CUPLIKAN -
Rijali, pencatat peristiwa pada awal zaman Maluku yang hidup di Ambon pada awal abad ke-17, menyusun sebuah dokumen dalam bahasa Arab berdasarkan kisah-kisah tradisional. Pada mulanya (sekitar abad ke-13), demikian Rijali, Ternate dihuni orang-orang dari Jailolo (Halmahera Utara). Selama 250 tahun berikutnya, masih menurut Rijali, suku Molematiti di Ternate, dan dinasti dari 20 penguasa berikutnya, memimpin transformasi bertahap penduduk Ternate dari manusia kafir tak beradab menjadi pengikut Nabi Muhammad saw.(9) Kemajuan besar pertama terjadi pada masa kekuasaaan Raja Gapi Baguna (1432-1465), yang mengundang saudagar Cina, Arab, dan Jawa untuk menetap di Ternate dan memanfaatkan pengetahuan serta keterampilan mereka yang unggul. Ia lalu terpesona oleh seorang saudagar Muslim dari Jawa, Maulana Husein, yang kemudian membimbingnya bersama pejabat Istana lain, masuk Islam.(10) Menurut Cesar Adib Majul,(11) Islam masuk ke Ternate pada tahun 1478, yakni berbarengan dengan jatuhnya kerajaan Majapahit. Selanjutnya ia mengatakan bahwa Islam dibawa para muballigh dari Jawa. Dari keterangan di atas terlihat ada perbedaan pendapat mengenai asal usul masuknya Islam ke Ternate. Galvao mengatakan, Islam yang masuk ke sana berasal dari Malaka. Sementara Rijali dan Cesar berpendapat dari Jawa. Namun periode masuknya kurang lebih sama, yaitu paro pertama abad VX.

RINCIAN SOAL -
Jawab pertanyaan berikut berdasarkan cuplikan tentang masuknya Islam ke Ternate.
(a) Dalam bahasa apa Rijali menyusun dokumennya?
(b) Raja mana yang mengundang saudagar Cina, Arab, dan Jawa untuk menetap di Ternate?
(c) Menurut Galvao, dari mana asal Islam yang masuk ke Ternate?

KUTIPAN SUMBER -
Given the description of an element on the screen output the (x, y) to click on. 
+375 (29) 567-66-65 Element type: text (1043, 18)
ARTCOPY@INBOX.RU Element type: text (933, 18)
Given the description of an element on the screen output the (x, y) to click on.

JAWABAN AKHIR -
(a) Bahasa Arab.
(b) Raja Gapi Baguna (1432-1465).
(c) Dari Malaka.